Harga barang pabrikan China melonjak tajam dan mencatatkan rekor tertinggi pada bulan lalu. Inflasi tersebut mulai membuat konsumen terbebani dan menimbulkan keresahan bagi ekonomi global.
Biro Statistik Nasional China mengatakan Indeks Harga Produsen meningkat dari 10,7 persen pada September menjadi 13,5 persen pada Oktober. Peningkatan tersebut menjadi yang tercepat sejak data tersebut dirilis pertama kali pada 1990an.
Di lain sisi, Indeks Harga Konsumen pada Oktober lalu naik hingga dua kali lipat menjadi 1,5 persen. Peralihan harga produsen ke harga konsumen terlihat memprihatinkan. Produsen dinilai telah mengupayakan sejumlah hal untuk menghindari beban biaya yang tinggi kepada konsumennya, salah satunya dengan menggunakan persediaan yang mereka miliki. Namun, harga yang kian menanjak membuat persediaan tersebut kini telah habis.
Inflasi yang terjadi selama 5 bulan terakhir disebabkan oleh kenaikan tagihan energi dan gangguan rantai pasok bahan pokok. Pekan lalu, Kementerian Perdagangan China memperingatkan kepada pemerintah daerah untuk mendorong keluarga agar mempersiapkan bahan pokok di rumah. Pasalnya, krisis energi, cuaca yang buruk, hingga lockdown akibat pandemi akan mengancam rantai pasok di China.
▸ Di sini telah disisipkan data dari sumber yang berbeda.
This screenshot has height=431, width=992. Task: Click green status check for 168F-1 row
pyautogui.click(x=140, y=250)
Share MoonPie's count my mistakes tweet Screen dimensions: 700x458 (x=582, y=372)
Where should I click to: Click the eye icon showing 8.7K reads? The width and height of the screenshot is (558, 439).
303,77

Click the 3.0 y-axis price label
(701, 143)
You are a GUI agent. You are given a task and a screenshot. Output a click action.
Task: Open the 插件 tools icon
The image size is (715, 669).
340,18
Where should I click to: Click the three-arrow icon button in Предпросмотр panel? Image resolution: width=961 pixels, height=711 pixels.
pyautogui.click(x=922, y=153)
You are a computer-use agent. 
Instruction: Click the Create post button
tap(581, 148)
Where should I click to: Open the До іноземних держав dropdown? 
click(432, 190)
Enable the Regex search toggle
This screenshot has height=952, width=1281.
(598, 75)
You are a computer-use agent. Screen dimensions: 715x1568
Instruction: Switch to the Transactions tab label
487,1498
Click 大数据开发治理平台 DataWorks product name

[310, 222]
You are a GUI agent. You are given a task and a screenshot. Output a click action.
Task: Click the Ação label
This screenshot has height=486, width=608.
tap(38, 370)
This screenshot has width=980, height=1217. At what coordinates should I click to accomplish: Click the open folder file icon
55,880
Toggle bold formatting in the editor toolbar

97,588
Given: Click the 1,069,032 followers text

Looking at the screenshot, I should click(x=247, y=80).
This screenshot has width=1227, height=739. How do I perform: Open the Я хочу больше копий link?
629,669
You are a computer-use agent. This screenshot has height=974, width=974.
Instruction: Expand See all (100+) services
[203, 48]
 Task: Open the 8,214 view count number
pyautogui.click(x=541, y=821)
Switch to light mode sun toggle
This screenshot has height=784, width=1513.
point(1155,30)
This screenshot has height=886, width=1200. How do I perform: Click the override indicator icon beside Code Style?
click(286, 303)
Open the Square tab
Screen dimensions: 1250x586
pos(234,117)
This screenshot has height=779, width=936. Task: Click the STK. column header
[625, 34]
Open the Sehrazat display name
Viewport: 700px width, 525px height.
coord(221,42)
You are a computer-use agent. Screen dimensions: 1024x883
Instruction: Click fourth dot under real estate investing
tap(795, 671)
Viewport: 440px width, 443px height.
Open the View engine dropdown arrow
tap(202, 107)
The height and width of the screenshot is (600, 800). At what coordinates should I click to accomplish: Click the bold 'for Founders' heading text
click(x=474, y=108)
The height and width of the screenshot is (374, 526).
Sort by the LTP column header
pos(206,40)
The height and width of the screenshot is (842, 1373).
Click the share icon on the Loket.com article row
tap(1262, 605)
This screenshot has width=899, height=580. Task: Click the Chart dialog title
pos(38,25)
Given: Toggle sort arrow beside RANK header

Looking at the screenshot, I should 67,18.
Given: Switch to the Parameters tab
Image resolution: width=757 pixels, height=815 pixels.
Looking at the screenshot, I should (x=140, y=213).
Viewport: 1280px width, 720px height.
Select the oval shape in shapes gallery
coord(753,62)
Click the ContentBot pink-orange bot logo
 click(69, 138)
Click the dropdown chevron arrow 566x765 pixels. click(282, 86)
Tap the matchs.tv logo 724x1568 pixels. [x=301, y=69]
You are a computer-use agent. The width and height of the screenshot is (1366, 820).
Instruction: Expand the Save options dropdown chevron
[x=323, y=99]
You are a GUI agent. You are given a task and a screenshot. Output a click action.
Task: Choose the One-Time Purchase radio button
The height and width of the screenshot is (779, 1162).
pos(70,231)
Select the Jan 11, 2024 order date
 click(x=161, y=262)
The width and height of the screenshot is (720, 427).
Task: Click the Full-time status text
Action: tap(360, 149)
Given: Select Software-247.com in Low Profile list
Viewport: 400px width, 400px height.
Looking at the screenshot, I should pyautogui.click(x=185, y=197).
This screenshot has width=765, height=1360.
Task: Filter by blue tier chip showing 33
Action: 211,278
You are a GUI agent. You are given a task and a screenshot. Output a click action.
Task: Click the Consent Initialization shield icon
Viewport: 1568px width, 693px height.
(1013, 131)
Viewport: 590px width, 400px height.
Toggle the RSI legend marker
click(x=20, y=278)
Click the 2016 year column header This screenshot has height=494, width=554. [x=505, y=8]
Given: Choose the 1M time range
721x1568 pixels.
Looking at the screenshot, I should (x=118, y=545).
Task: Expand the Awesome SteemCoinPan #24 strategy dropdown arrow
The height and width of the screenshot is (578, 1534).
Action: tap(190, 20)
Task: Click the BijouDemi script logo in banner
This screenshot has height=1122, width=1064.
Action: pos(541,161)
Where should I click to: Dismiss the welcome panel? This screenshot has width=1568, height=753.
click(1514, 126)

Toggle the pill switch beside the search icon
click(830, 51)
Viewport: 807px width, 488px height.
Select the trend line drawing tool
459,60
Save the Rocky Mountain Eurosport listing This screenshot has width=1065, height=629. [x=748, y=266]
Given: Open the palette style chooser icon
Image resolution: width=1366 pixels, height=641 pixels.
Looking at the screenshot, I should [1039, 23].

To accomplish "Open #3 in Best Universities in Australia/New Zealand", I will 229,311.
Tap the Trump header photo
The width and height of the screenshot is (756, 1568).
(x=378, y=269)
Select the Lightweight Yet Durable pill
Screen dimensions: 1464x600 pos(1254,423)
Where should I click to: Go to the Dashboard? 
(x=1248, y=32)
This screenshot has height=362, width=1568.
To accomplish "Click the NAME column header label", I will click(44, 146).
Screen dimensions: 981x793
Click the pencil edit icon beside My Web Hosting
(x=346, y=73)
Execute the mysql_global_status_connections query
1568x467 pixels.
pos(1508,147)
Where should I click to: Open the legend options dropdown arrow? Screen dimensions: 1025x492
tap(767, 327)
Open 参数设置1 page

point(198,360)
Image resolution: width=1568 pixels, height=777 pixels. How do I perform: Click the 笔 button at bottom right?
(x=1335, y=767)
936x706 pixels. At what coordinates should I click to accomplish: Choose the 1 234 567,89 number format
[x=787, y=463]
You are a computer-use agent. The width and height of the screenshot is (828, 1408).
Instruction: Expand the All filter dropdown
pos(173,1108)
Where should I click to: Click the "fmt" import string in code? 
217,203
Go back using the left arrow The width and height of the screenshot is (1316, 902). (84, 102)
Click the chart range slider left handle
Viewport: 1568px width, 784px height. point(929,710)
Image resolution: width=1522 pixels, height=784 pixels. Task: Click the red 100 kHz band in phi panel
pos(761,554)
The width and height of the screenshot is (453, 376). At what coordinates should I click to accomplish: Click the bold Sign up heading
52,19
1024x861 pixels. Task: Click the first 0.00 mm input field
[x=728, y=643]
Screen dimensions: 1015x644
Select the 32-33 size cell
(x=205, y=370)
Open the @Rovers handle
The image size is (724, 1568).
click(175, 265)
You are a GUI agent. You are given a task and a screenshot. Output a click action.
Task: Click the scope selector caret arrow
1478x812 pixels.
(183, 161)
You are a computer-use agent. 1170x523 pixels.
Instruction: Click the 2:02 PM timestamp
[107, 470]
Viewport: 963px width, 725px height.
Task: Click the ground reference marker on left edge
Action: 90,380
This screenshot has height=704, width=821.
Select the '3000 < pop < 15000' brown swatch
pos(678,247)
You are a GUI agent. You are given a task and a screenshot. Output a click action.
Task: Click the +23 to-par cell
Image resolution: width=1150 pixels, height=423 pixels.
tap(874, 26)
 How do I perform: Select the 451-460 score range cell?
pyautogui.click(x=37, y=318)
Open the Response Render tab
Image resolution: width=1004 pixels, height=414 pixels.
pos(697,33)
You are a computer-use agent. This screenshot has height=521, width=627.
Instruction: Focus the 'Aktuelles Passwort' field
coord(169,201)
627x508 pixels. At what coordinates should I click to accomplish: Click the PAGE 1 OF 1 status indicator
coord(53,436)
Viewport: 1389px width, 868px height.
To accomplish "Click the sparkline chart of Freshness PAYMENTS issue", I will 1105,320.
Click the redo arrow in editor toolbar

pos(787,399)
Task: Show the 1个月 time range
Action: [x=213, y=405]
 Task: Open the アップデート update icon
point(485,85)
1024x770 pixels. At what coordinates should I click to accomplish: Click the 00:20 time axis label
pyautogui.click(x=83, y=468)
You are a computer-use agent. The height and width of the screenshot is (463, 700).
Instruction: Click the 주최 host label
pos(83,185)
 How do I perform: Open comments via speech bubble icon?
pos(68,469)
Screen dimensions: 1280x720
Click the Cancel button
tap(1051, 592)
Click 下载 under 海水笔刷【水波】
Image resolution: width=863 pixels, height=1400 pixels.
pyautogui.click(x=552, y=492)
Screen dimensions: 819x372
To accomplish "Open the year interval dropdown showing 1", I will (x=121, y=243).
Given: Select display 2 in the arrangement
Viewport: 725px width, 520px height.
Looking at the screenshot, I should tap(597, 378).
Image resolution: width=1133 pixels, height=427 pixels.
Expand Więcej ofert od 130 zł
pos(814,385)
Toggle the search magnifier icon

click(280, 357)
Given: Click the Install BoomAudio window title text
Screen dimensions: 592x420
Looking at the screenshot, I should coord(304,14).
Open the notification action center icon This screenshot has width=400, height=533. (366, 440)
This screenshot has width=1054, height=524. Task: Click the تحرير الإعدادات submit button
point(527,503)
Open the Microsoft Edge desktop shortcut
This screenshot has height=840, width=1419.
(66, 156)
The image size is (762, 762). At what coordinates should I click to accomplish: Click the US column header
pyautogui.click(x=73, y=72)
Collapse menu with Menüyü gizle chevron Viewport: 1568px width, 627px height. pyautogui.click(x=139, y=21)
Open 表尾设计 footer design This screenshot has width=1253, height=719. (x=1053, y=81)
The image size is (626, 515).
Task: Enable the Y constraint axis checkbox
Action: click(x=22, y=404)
Peringatan tersebut akhirnya memicu aksi panic buying di tengah masyarakat.
Otoritas setempat mengatakan kenaikan inflasi konsumen diakibatkan lonjakan biaya sayur dan gas. Harga sayur yang naik hingga 16 persen disebabkan oleh curah hujan yang tinggi dan naiknya biaya transportasi. Selain itu, harga bahan bakar bensin dan solar juga naik hingga 30 persen. Ini didorong oleh krisis energi dan biaya penambangan batu bara yang juga ikut naik.
Inflasi ini tidak hanya membuat masyarakat China khawatir, namun memicu keresahan secara global. Keresahan global sangat masuk akal, pasalnya, China sebagai wilayah industri memiliki peran penting terhadap rantai pasok global. Artinya, inflasi produsen di China dikhawatirkan akan mendorong inflasi secara global.